Уже при свете фар я коряво вырезал: «Илья Кириллович, профессор МГУ». И воткнул доску во влажную, мягкую землю.
Глава 5
Ветер разгоняет пелену.
В тающей дымке равнина упирается в крутые скалы.
Я карабкаюсь через них. Из последних сил. И отчаяние захлёстывает меня.
Дальше пути нет.
Под свинцовым небом идут волны. Пенистые буруны разбиваются о берег. Я вглядываюсь, но не вижу ничего, кроме темной воды.
Вал за валом катят от горизонта. Они утопят любого, кто осмелится…
Крохотная фигурка сидит внизу у воды.
Я спускаюсь с обрыва. Иду ближе.
– Эй!
Он оборачивается.
Я сажусь на камень рядом:
– Здравствуй.
Он молчит. Смотрит вдаль.
– Кириллович… Я так рад, что ты жив.
– Тебе туда, Денис, – указывает в затянутый дымкой горизонт.
– Не могу, – качнул я головой.
– У каждого свой путь.
Сжимаю его руку. Прикосновение – удивительно реальное. Я чувствую тепло его кожи.
– А ты, Кириллович?
– Я останусь.
– Не брошу тебя!
Он улыбается:
– У каждого свой путь.
И я понимаю. Встаю. Делаю шаг. Погружаюсь в ледяную воду.

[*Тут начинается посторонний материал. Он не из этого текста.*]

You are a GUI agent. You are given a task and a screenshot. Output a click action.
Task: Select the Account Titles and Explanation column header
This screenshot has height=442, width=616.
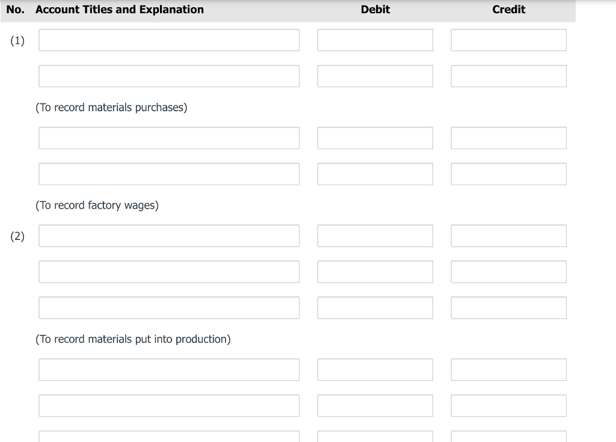[119, 10]
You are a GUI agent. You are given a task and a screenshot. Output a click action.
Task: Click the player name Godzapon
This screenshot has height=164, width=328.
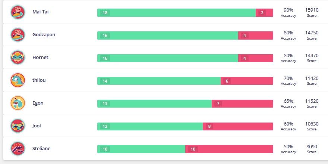click(44, 35)
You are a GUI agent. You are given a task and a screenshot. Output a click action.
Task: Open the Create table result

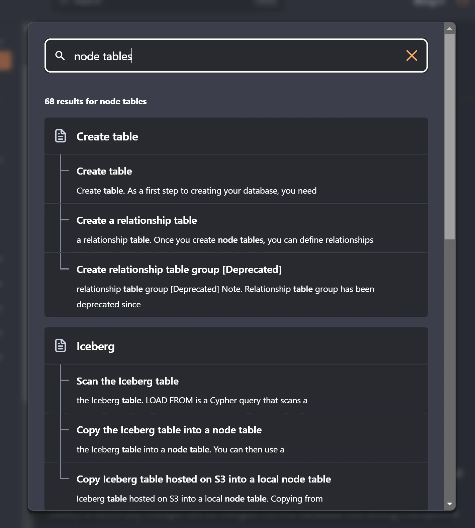point(104,171)
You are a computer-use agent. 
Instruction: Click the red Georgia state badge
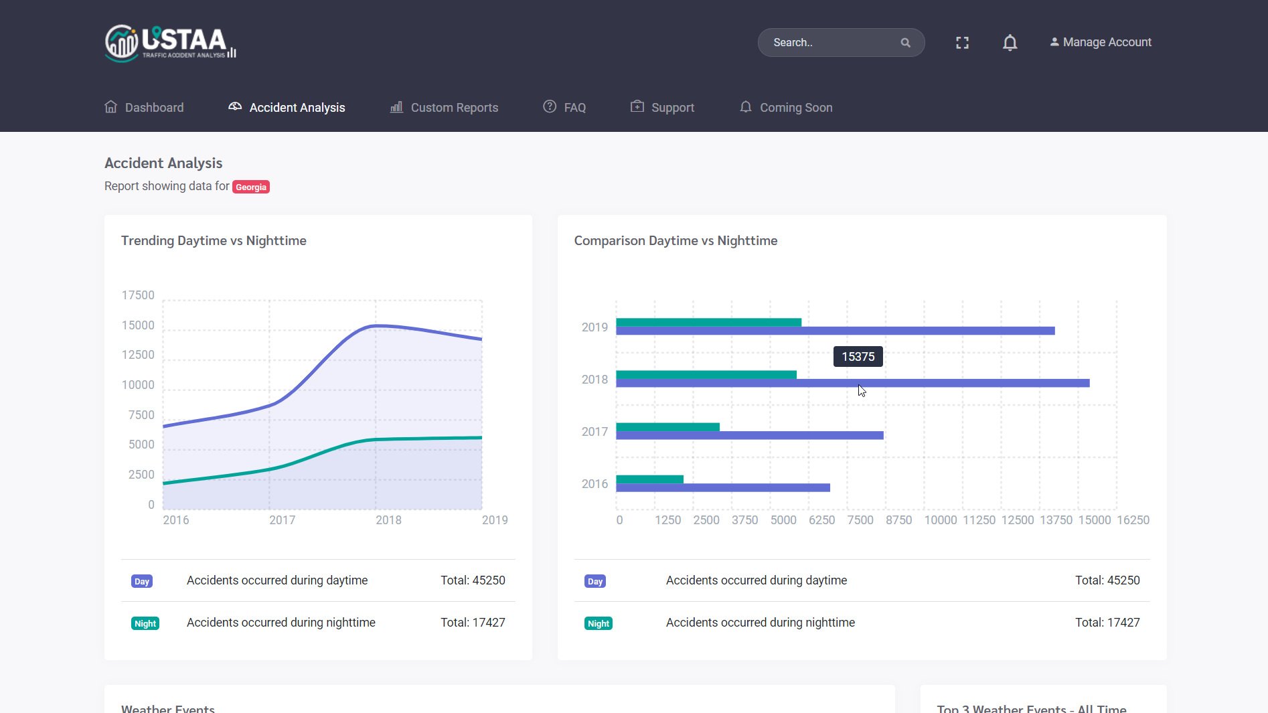251,187
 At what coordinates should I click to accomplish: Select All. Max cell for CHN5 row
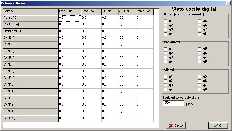point(127,51)
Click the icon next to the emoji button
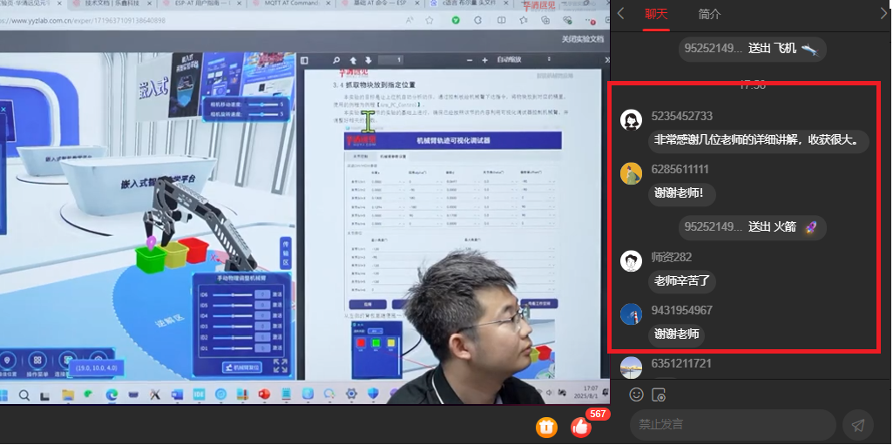This screenshot has height=445, width=893. tap(659, 394)
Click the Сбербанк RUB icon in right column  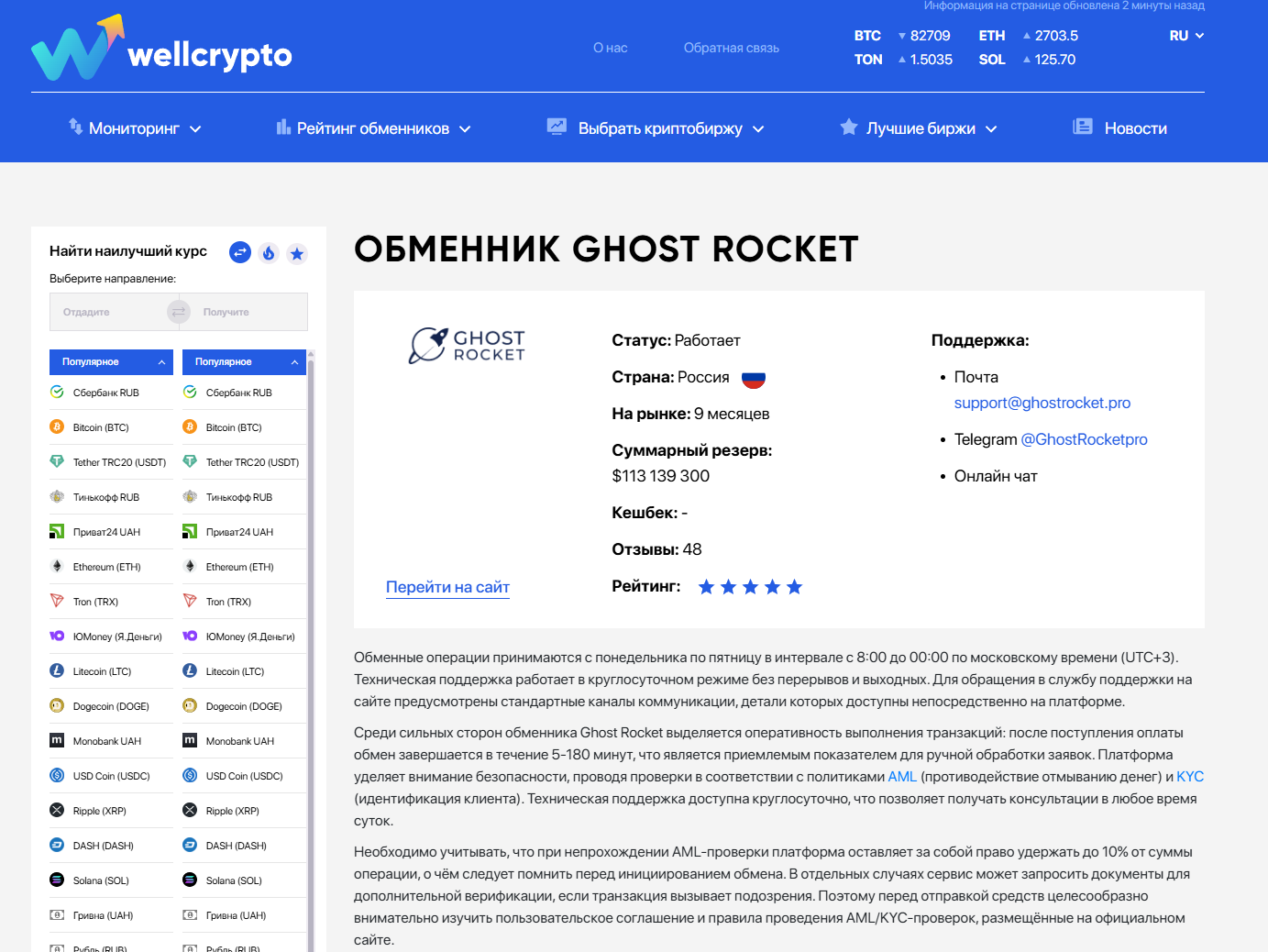[x=191, y=392]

Ещё шаг и волна окатывает меня до самой макушки.
Океан нельзя переплыть. Но я попробую.
Холодно.
Бр-р-р…
Очень холодно.
Я поёжился на заднем сиденьи «нивы» и разлепил веки. Уже утро.
Спина болит. Зато стреляная рана ниже ключицы беспокоит куда меньше. Дёргает, зудит. Но это хорошо. Значит, скоро выйдет комочек свинца. Я осторожно поднял левую руку. Здесь тоже порядок. Там, где навылет прошла пуля – лишь маленькая ранка над запястьем.
Организм справляется… Огромное ему спасибо!
Если найду, чем перекусить – дело пойдёт на лад.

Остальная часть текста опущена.